Stored data entries:

────────────────────

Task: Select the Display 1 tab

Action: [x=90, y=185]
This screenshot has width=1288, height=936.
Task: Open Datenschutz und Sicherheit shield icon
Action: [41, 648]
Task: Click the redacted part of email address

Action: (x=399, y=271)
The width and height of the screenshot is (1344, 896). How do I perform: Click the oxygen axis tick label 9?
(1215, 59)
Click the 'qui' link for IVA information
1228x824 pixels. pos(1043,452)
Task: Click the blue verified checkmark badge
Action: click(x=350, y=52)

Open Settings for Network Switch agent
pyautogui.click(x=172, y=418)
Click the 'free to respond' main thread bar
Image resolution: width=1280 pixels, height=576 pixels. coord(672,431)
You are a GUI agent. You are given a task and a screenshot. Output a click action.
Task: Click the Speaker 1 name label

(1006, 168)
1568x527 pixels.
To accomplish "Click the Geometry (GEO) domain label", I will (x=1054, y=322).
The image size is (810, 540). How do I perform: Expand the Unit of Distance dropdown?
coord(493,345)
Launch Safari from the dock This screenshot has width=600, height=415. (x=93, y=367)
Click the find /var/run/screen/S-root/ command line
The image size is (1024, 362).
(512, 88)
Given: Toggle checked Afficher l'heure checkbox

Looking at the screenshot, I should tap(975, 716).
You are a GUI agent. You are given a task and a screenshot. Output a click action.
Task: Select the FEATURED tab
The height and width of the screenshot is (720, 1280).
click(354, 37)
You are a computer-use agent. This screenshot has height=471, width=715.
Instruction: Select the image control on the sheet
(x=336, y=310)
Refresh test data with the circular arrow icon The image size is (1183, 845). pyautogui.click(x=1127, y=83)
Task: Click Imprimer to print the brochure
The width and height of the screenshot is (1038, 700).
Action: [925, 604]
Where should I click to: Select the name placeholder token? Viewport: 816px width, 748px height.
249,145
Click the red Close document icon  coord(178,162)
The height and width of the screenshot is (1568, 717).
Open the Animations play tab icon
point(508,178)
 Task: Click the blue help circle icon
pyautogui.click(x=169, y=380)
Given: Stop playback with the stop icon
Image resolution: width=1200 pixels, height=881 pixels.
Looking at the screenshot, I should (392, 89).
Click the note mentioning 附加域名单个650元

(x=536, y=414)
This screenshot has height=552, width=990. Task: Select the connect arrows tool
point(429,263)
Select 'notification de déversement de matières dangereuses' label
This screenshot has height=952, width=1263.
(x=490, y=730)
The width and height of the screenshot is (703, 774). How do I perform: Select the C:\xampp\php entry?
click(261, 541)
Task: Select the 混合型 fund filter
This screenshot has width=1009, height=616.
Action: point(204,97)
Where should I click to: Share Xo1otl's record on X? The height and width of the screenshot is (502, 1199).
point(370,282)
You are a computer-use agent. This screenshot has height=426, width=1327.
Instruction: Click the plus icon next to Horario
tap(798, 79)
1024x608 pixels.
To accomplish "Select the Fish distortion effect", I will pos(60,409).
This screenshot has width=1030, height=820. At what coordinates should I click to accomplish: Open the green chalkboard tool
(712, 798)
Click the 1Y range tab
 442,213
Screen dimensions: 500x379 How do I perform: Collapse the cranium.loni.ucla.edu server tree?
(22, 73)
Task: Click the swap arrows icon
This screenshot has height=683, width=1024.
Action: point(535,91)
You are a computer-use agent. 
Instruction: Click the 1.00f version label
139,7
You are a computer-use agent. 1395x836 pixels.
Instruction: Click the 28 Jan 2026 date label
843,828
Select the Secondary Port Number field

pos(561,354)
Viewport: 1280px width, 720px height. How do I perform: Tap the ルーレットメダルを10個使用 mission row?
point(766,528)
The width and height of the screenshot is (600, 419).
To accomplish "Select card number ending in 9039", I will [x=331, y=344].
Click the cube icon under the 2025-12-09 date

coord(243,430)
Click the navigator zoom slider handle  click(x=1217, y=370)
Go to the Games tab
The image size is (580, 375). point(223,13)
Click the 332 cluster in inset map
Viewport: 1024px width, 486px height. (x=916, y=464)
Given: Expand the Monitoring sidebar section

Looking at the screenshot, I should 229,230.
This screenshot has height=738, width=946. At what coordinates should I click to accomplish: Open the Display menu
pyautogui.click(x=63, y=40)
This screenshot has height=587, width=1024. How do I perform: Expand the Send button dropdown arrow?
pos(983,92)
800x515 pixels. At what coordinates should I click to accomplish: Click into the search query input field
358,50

────────────────────

The lines above, from the start of the records through the one containing "has height=471, width=715.", are to be printed exactly, and nothing else is to be included.

EXERCISE ANSWER —
Task: Select the Display 1 tab

Action: [x=90, y=185]
This screenshot has width=1288, height=936.
Task: Open Datenschutz und Sicherheit shield icon
Action: [41, 648]
Task: Click the redacted part of email address

Action: (x=399, y=271)
The width and height of the screenshot is (1344, 896). How do I perform: Click the oxygen axis tick label 9?
(1215, 59)
Click the 'qui' link for IVA information
1228x824 pixels. pos(1043,452)
Task: Click the blue verified checkmark badge
Action: click(x=350, y=52)

Open Settings for Network Switch agent
pyautogui.click(x=172, y=418)
Click the 'free to respond' main thread bar
Image resolution: width=1280 pixels, height=576 pixels. coord(672,431)
You are a GUI agent. You are given a task and a screenshot. Output a click action.
Task: Click the Speaker 1 name label

(1006, 168)
1568x527 pixels.
To accomplish "Click the Geometry (GEO) domain label", I will (x=1054, y=322).
The image size is (810, 540). How do I perform: Expand the Unit of Distance dropdown?
coord(493,345)
Launch Safari from the dock This screenshot has width=600, height=415. (x=93, y=367)
Click the find /var/run/screen/S-root/ command line
The image size is (1024, 362).
(512, 88)
Given: Toggle checked Afficher l'heure checkbox

Looking at the screenshot, I should tap(975, 716).
You are a GUI agent. You are given a task and a screenshot. Output a click action.
Task: Select the FEATURED tab
The height and width of the screenshot is (720, 1280).
click(354, 37)
You are a computer-use agent. This screenshot has height=471, width=715.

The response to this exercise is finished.